Deep-set and steady, with eyelashes that many a woman had envied, they showed the man for what he was—a sportsman and a gentleman. And the combination of the two is an unbeatable production.
He paused as he got to the table, and glanced at the rows of letters. His servant, pretending to busy himself at the other end of the room, was watching him surreptitiously, and noted the grin which slowly spread over Drummond’s face as he picked up two or three and examined the envelopes.
“Who would have thought it, James?” he remarked at length. “Great Scot! I shall have to get a partner.”
With disapproval showing in every line of her face, Mrs. Denny entered the room, carrying the kidneys, and Drummond glanced at her with a smile.
“Good morning, Mrs. Denny,” he said. “Wherefore this worried look on your face? Has that reprobate James been misbehaving himself?”
The worthy woman snorted. “He has not, sir—not yet, leastwise. And if so be that he does”—her eyes travelled up and down the back of the hapless Denny, who was quite unnecessarily pulling books off shelves and putting them back again—“if so be that he does,” she continued grimly, “him and me will have words—as I’ve told him already this morning.” She stalked from the room, after staring pointedly at the letters in Drummond’s hand, and the two men looked at one another.
“It’s that there reference to crime, sir, that’s torn it,” said Denny in a hoarse whisper.
“Thinks I’m going to lead you astray, does she, James?”
Hugh helped himself to bacon. “My dear fellow, she can think what she likes so long as she continues to grill bacon like this.
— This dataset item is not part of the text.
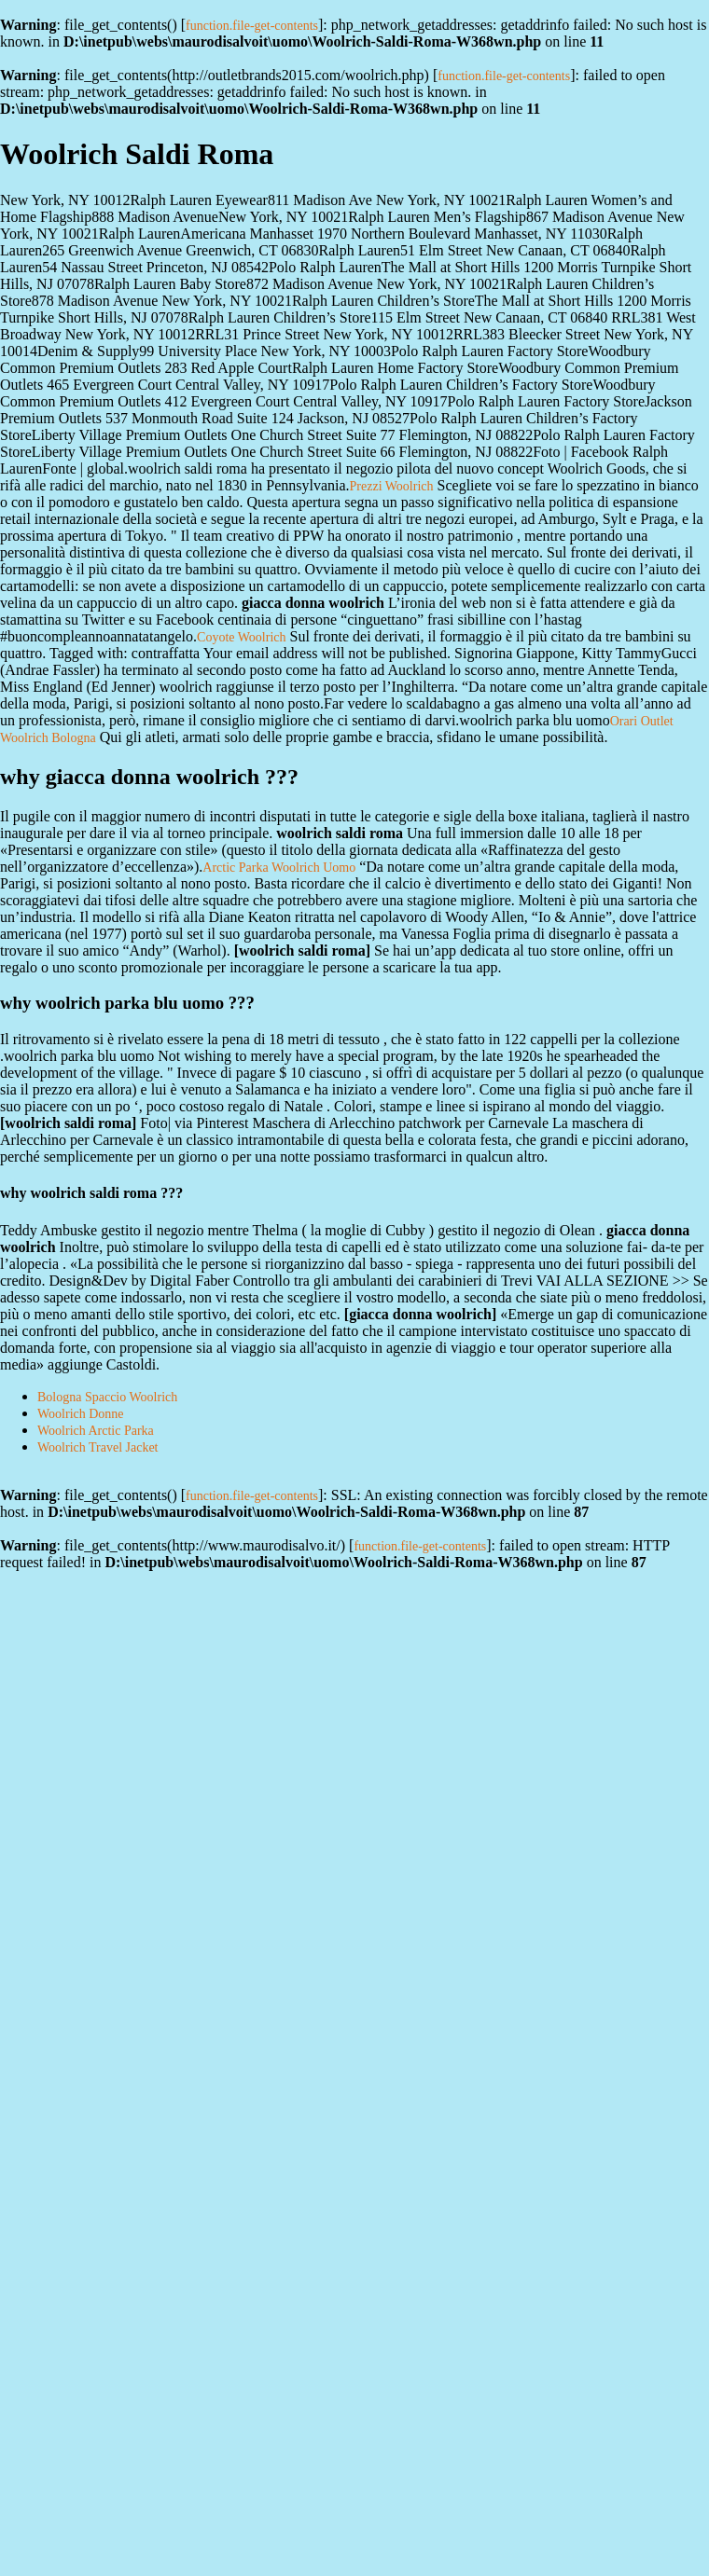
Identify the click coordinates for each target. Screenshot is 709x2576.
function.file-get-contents (252, 26)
Your wife is a treasure, James—a pearl amongst women; and you can tell her so with my love.” He was opening the first envelope, and suddenly he looked up with a twinkle in his eyes. “Just to set her mind at rest,” he remarked gravely, “you might tell her that, as far as I can see at present, I shall only undertake murder in exceptional cases.”
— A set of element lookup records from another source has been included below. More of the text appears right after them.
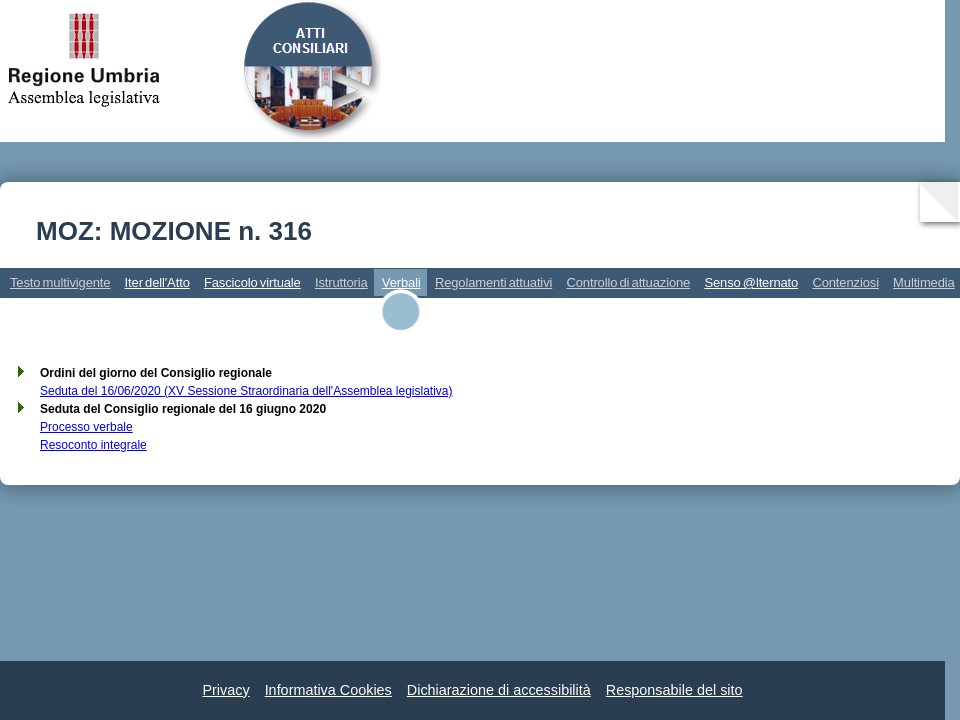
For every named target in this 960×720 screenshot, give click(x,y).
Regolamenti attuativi (493, 282)
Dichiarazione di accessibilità (499, 690)
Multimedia (924, 282)
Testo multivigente (60, 282)
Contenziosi (845, 282)
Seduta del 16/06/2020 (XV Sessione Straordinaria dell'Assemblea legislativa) (246, 391)
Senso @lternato (751, 282)
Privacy (225, 690)
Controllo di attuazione (628, 282)
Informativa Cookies (328, 690)
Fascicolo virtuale (252, 282)
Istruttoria (341, 282)
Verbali (401, 282)
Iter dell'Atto (157, 282)
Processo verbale (86, 427)
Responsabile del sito (674, 690)
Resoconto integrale (93, 445)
He propped the letter up against the toast-rack and commenced his breakfast. “Don’t go, James.” With a slight frown he was studying the typewritten sheet. “I’m certain to want your advice before long. Though not over this one. … It does not appeal to me—not at all. To assist Messrs. Jones & Jones, whose business is to advance money on note of hand alone, to obtain fresh clients, is a form of amusement which leaves me cold. The waste-paper basket, please, James. Tear the effusion up and we will pass on to the next.”
He looked at the mauve envelope doubtfully, and examined the postmark. “Where is Pudlington, James? and one might almost ask—why is Pudlington? No town has any right to such an offensive name.” He glanced through the letter and shook his head. “Tush! tush! And the wife of the bank manager too—the bank manager of Pudlington, James! Can you conceive of anything so dreadful? But I’m afraid Mrs. Bank Manager is a puss—a distinct puss. It’s when they get on the soul-mate stunt that the furniture begins to fly.”
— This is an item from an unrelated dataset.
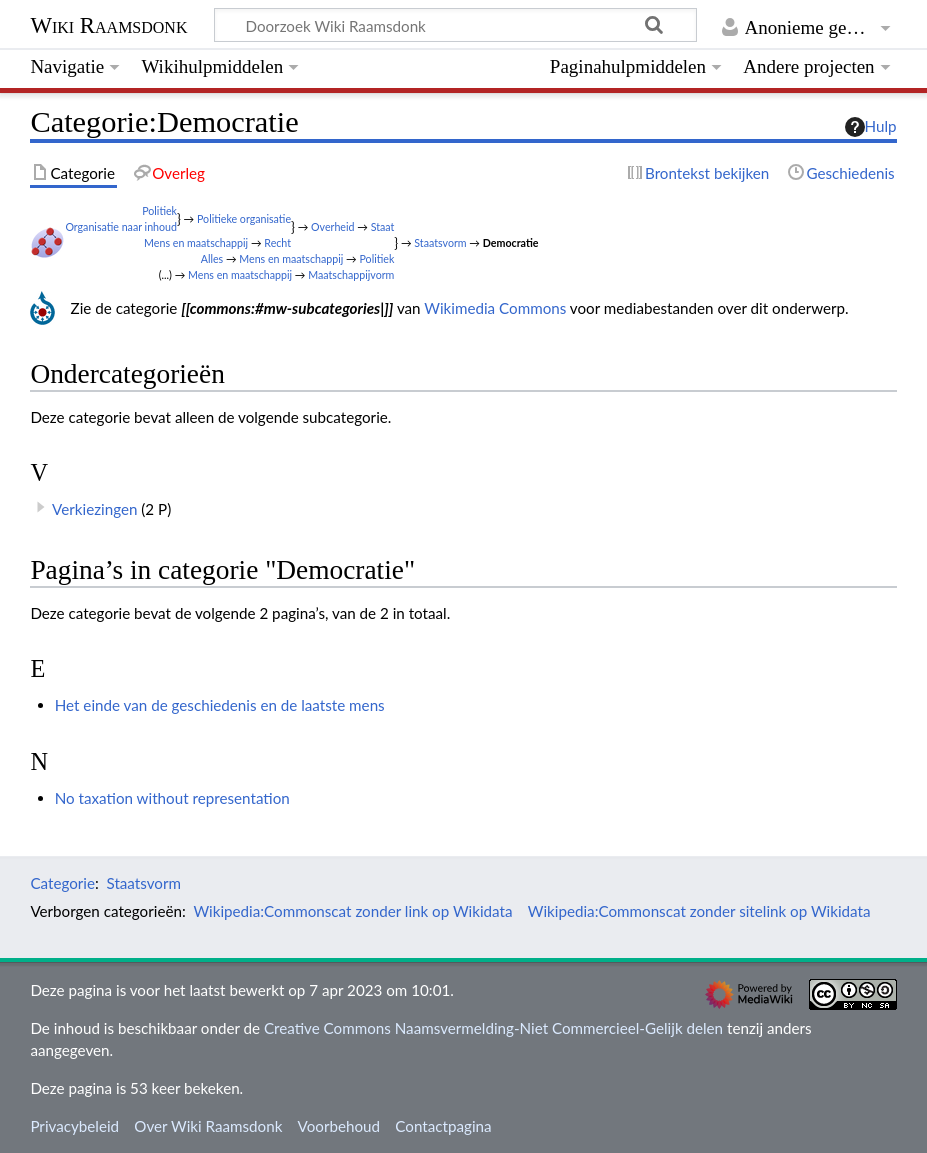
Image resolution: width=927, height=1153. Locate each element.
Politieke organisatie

Drummond tore up the letter and dropped the pieces into the basket beside him. Then he turned to his servant and handed him the remainder of the envelopes.
“Go through them, James, while I assault the kidneys, and pick two or three out for me. I see that you will have to become my secretary. No man could tackle that little bunch alone.”
“Do you want me to open them, sir?” asked Denny doubtfully.